» **PROVIDED RECORDS**:
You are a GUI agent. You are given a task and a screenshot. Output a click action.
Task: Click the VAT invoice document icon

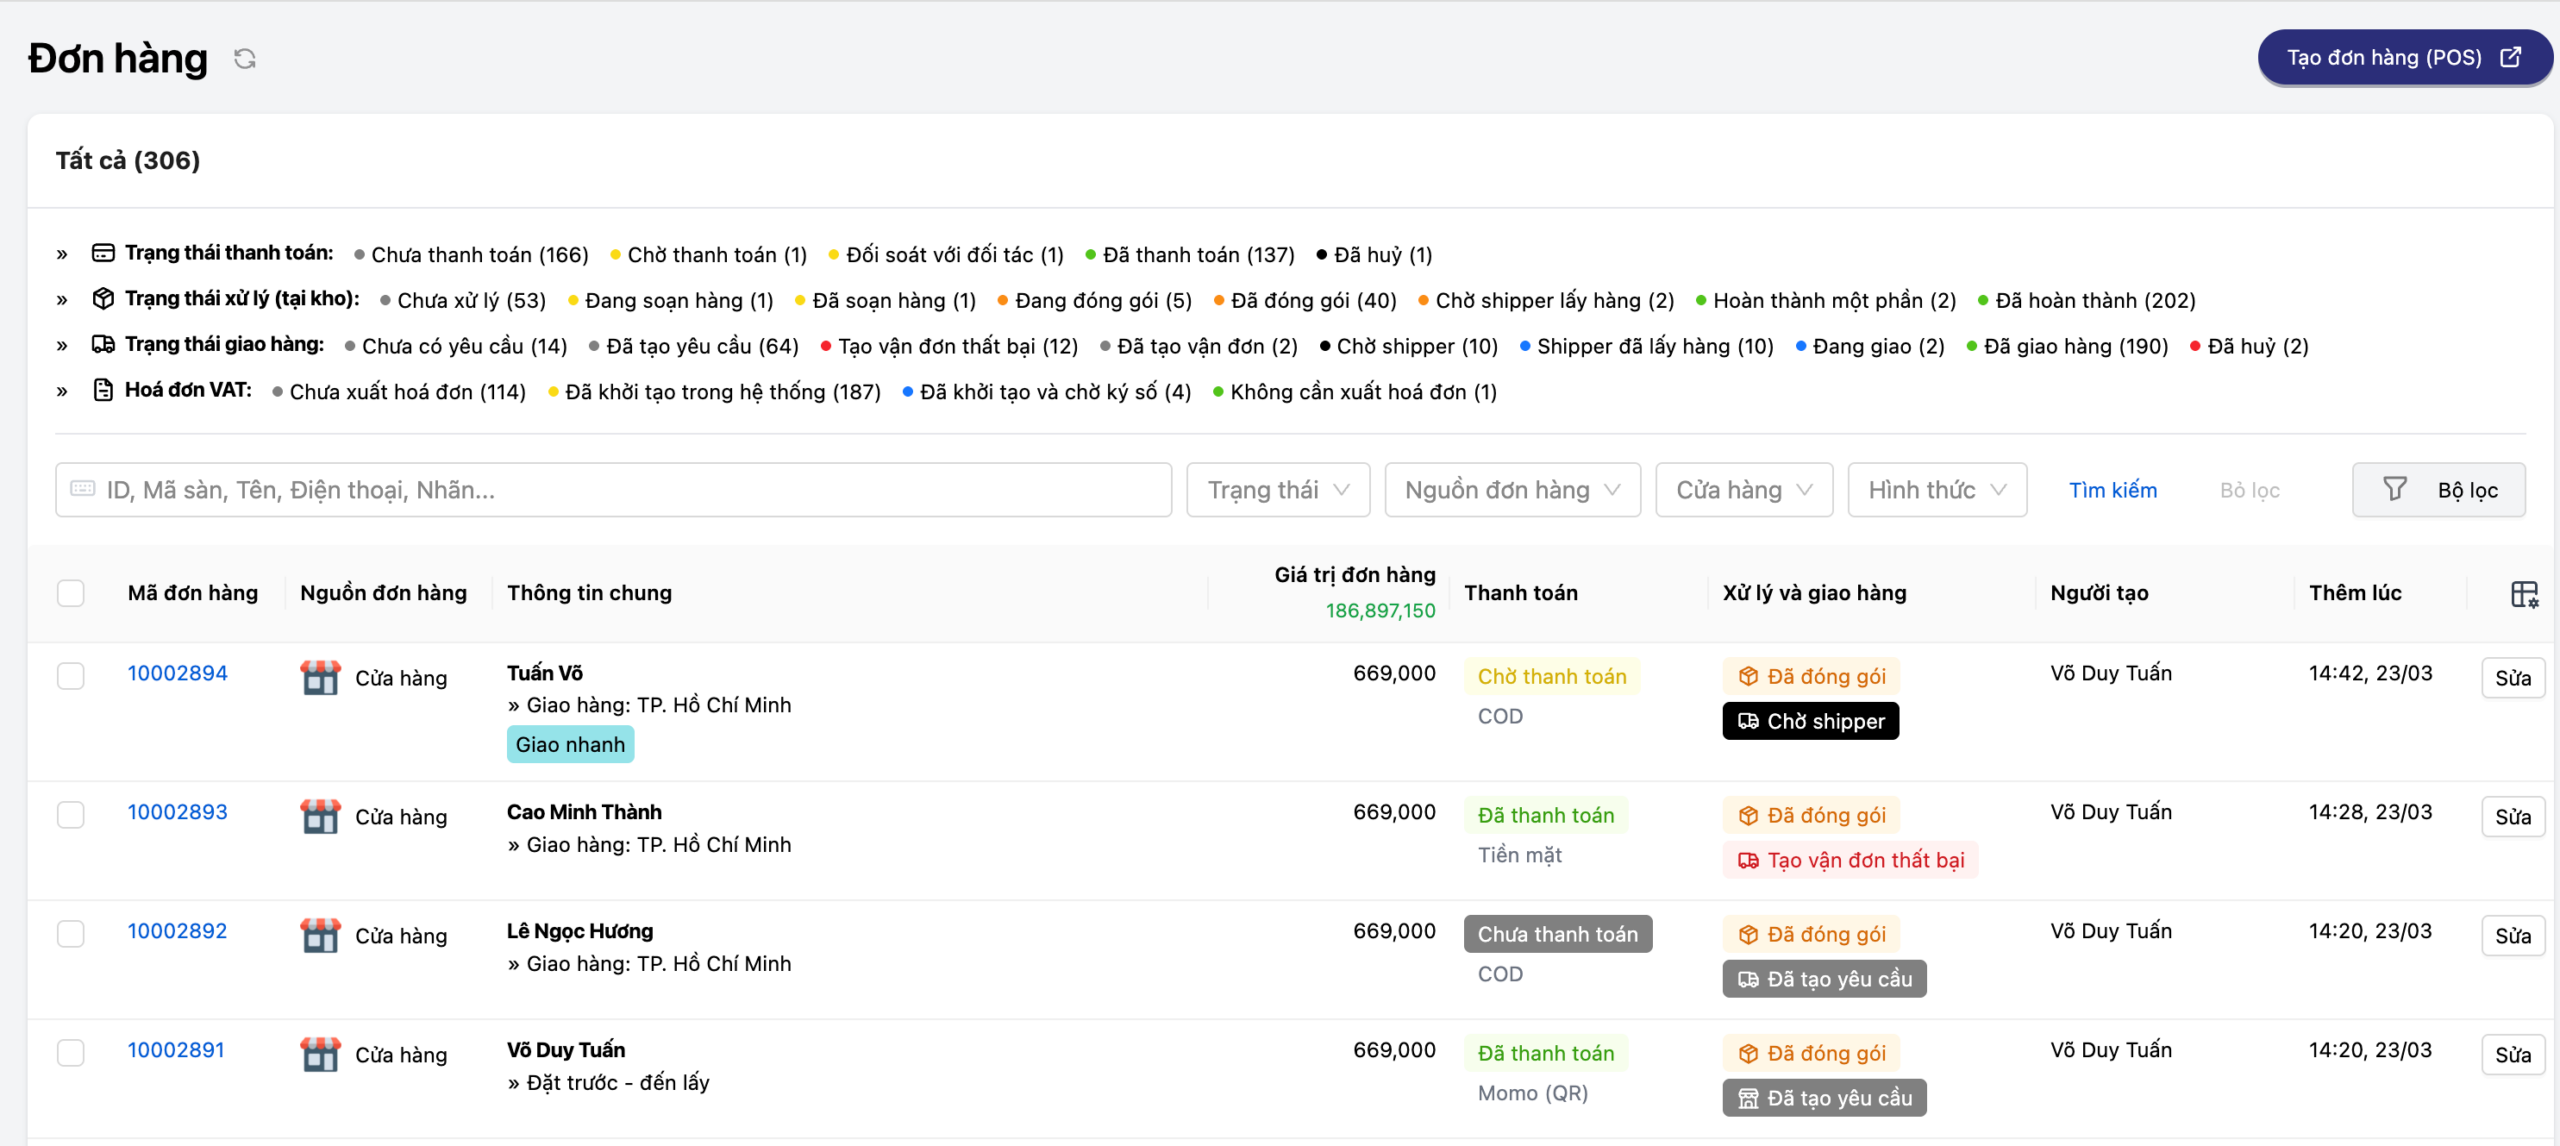tap(103, 390)
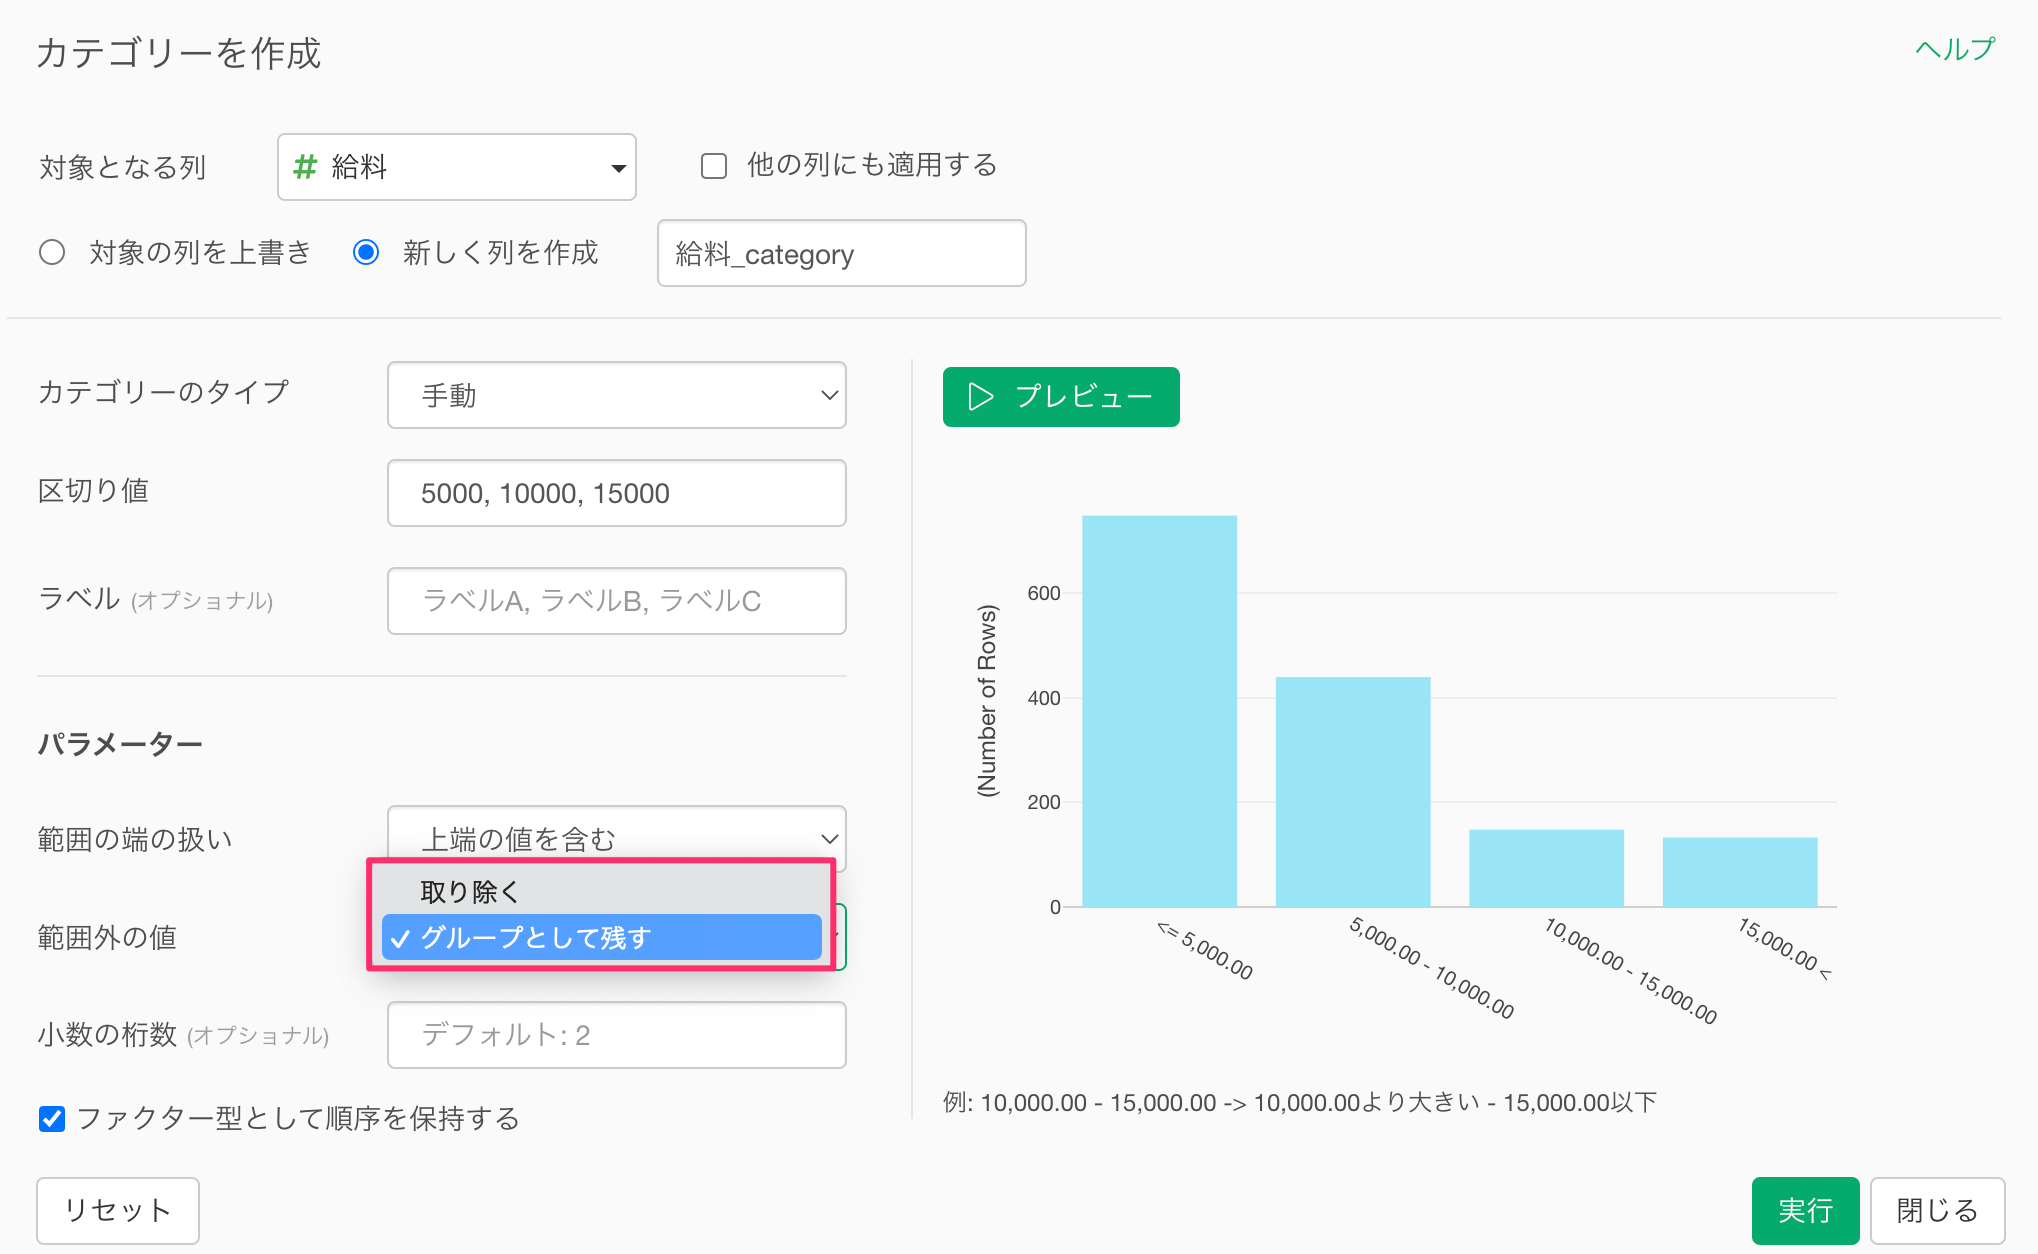Viewport: 2038px width, 1254px height.
Task: Select the 対象の列を上書き radio button
Action: tap(52, 252)
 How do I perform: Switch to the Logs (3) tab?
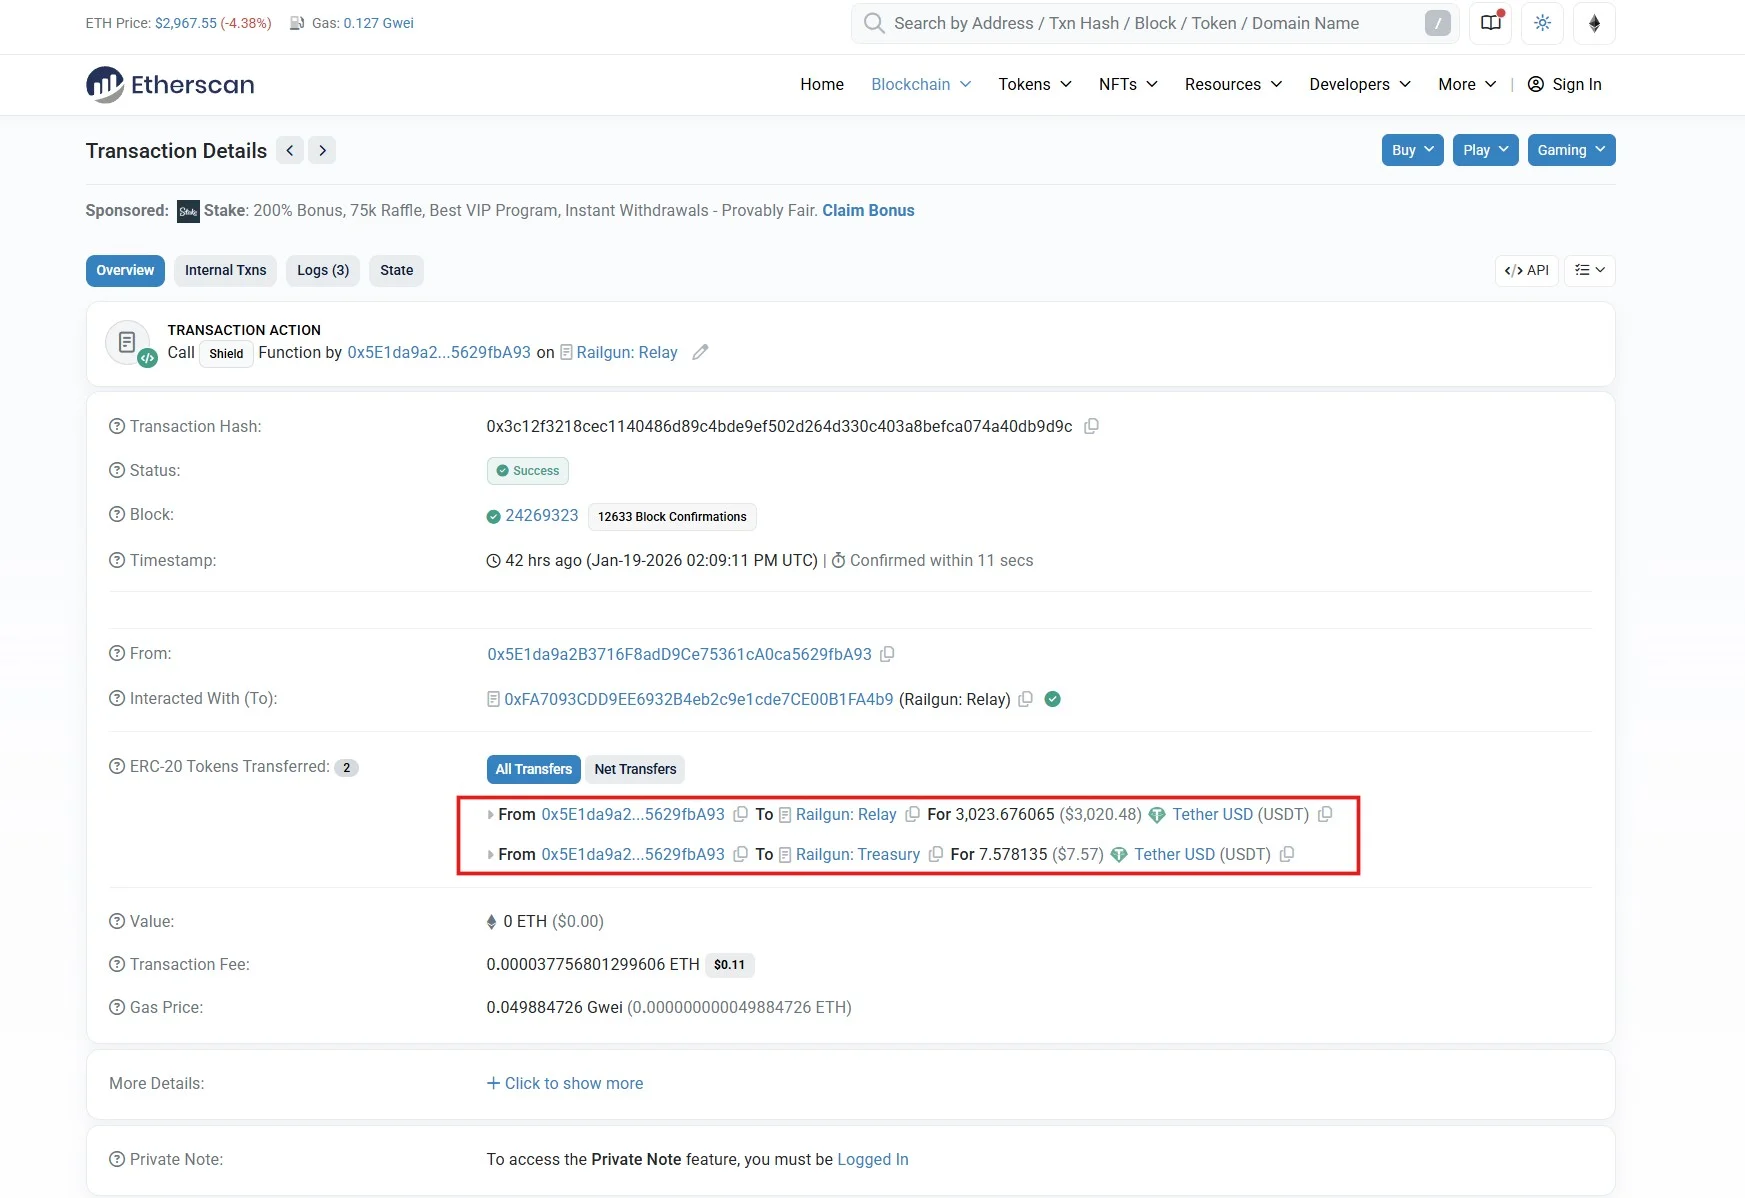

» **YOUR INSTRUCTIONS**: Print the listing exactly. No pictures belong in the copy.

» **ANSWER TO THE PROBLEM**:
You are a GUI agent. You are given a task and a screenshot. Output a click action.
Task: Click the VAT invoice document icon

tap(103, 390)
Viewport: 2038px width, 1254px height.
Task: Select the 対象の列を上書き radio button
Action: tap(52, 252)
 How do I perform: Switch to the Logs (3) tab?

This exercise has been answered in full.